6) Plan an easy arrival
If you’re an inexperienced camper, don’t plan to show up at the campsite after dark, Shanti warns. “Your pole will break. Something will be missing,” she says. Schedule your arrival so you have at least a couple of hours of daylight, so you don’t have to hustle to set up.
And pack a meal that’s ready to go as soon as you arrive—something simple that doesn’t depend on getting a fire or grill going. “I often buy a ready-made chicken and some tortillas or something,” Shanti says. “Even a can of beans— you just roll it all up and they’re all good.”
7) Take Covid care
Experts say that outdoors trips are safer than hotel stays. But depending on where you’re camping, you may still need to take precautions.
Besides being vigilant about cleaning your hands after using the restroom, be aware of trash cans, Yvonne says: “They tend not to be open—a lot of them are bear proof, so you have to grip them a little bit.” You might want to just bring your own trash container.
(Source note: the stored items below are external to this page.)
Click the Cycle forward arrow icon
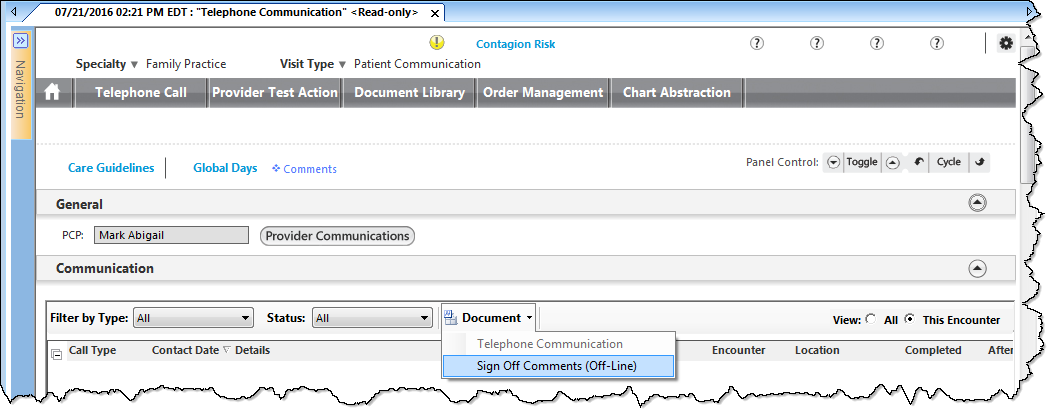1047x413 pixels. pos(980,162)
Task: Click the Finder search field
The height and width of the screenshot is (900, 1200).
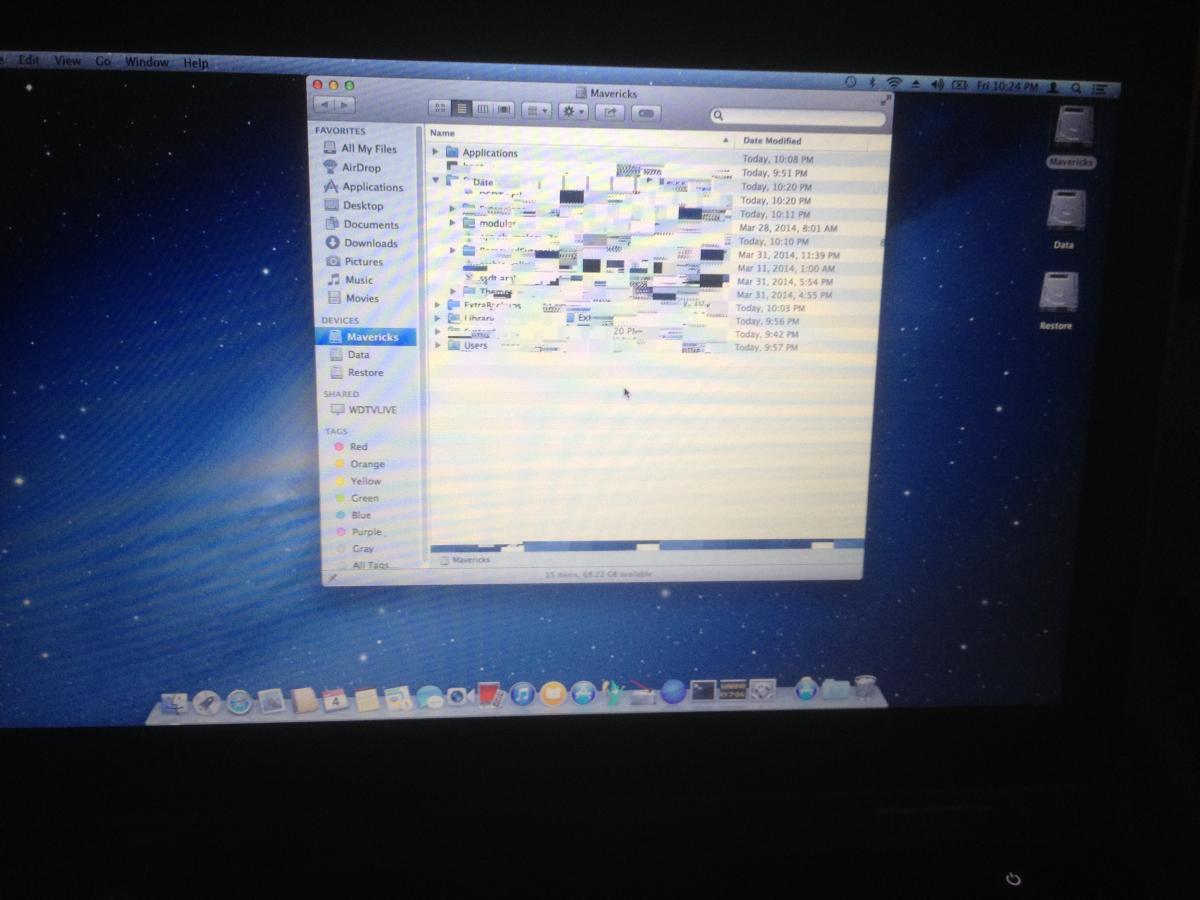Action: coord(798,117)
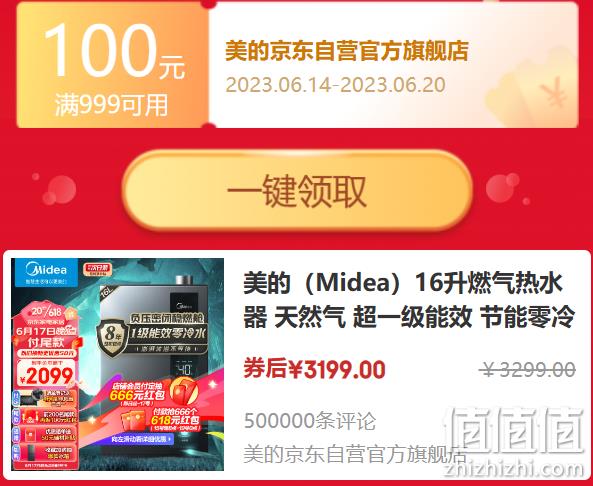The width and height of the screenshot is (593, 486).
Task: Click the 666元红包 red envelope icon
Action: point(185,391)
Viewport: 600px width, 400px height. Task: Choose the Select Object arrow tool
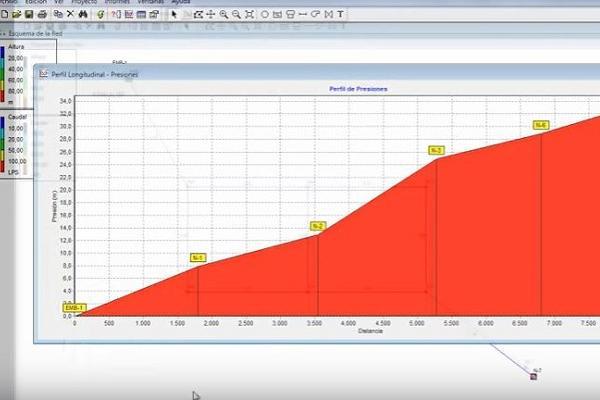[x=174, y=15]
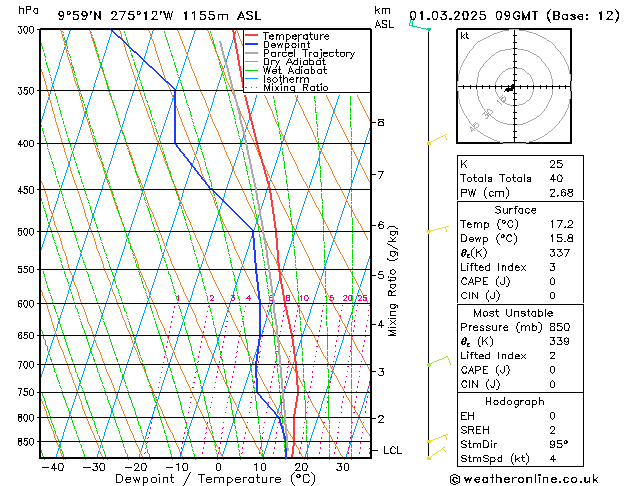Click the Most Unstable section heading
The image size is (629, 486).
coord(515,314)
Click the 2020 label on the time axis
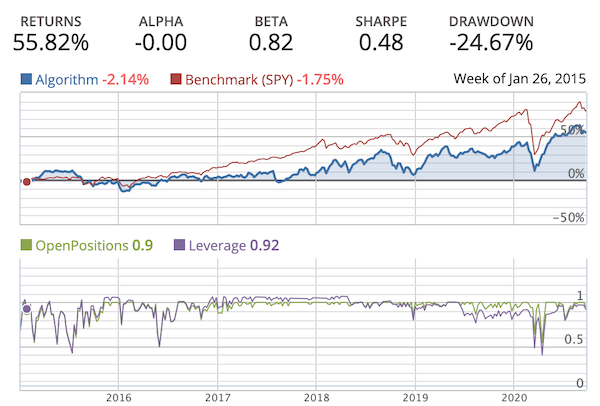The height and width of the screenshot is (406, 600). coord(513,396)
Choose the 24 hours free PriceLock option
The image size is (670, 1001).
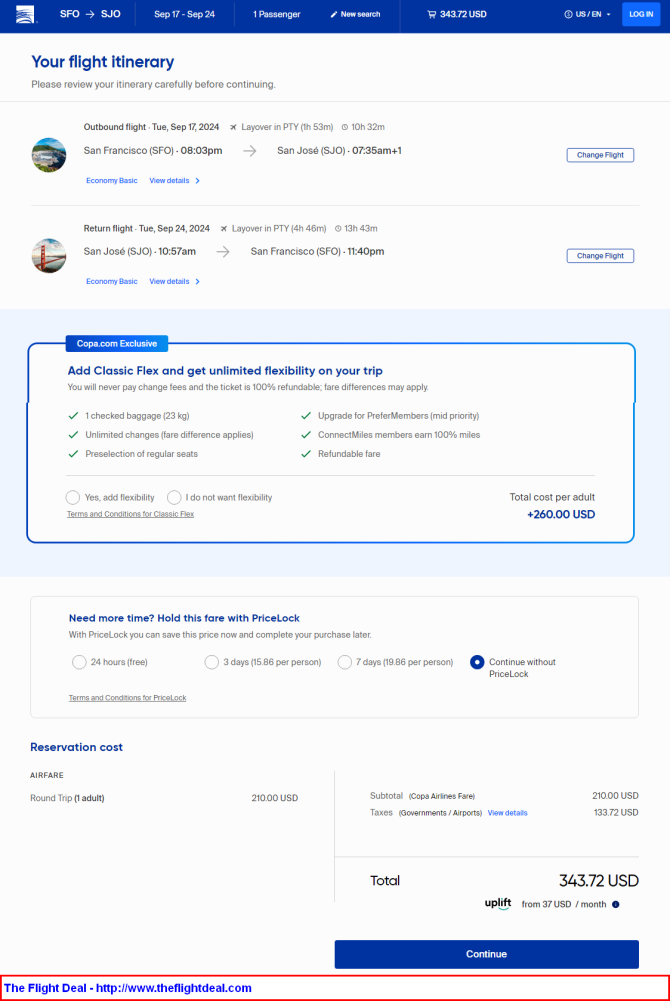(x=79, y=662)
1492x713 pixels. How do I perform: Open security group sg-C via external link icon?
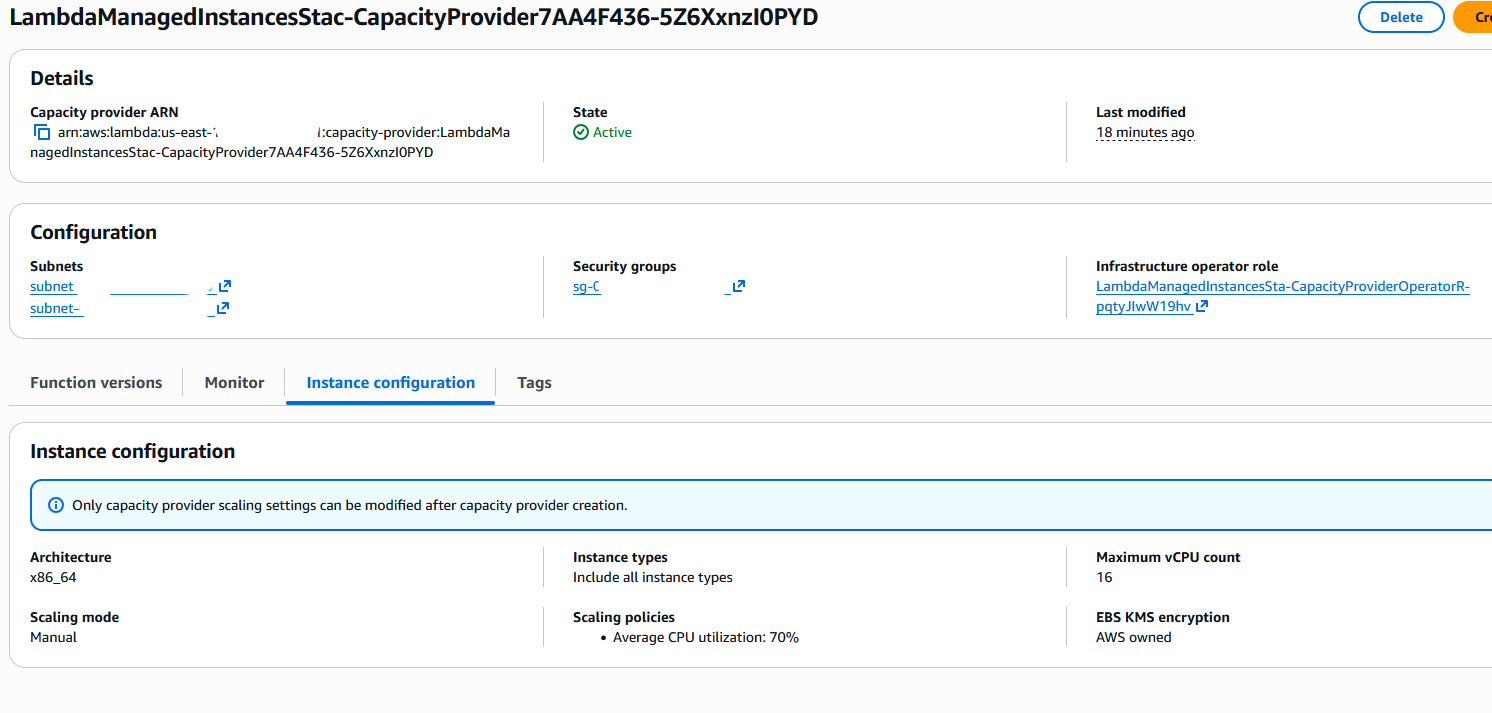point(735,286)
Keep your distance from other campers and pay attention in parking lots, where people may be distracted and/or maskless. You may also want to scope out hiking trails ahead of time to see how narrow and crowded they are.
8) Don’t over-schedule
You needn’t worry about keeping kids occupied on a camping trip, our experts say. “Just let them be,” Shanti says. “They’ll be playing in the dirt, playing with sticks, learning how to build fire, scouting birds, collecting bugs.”
Often, the best part of camping is being with parents who aren’t distracted by work or (hopefully) devices. “You’re really walking into a space that’s full of its own distractions,” Yvonne says. “But separate from all the distractions that we have in our typical day-to-day life.”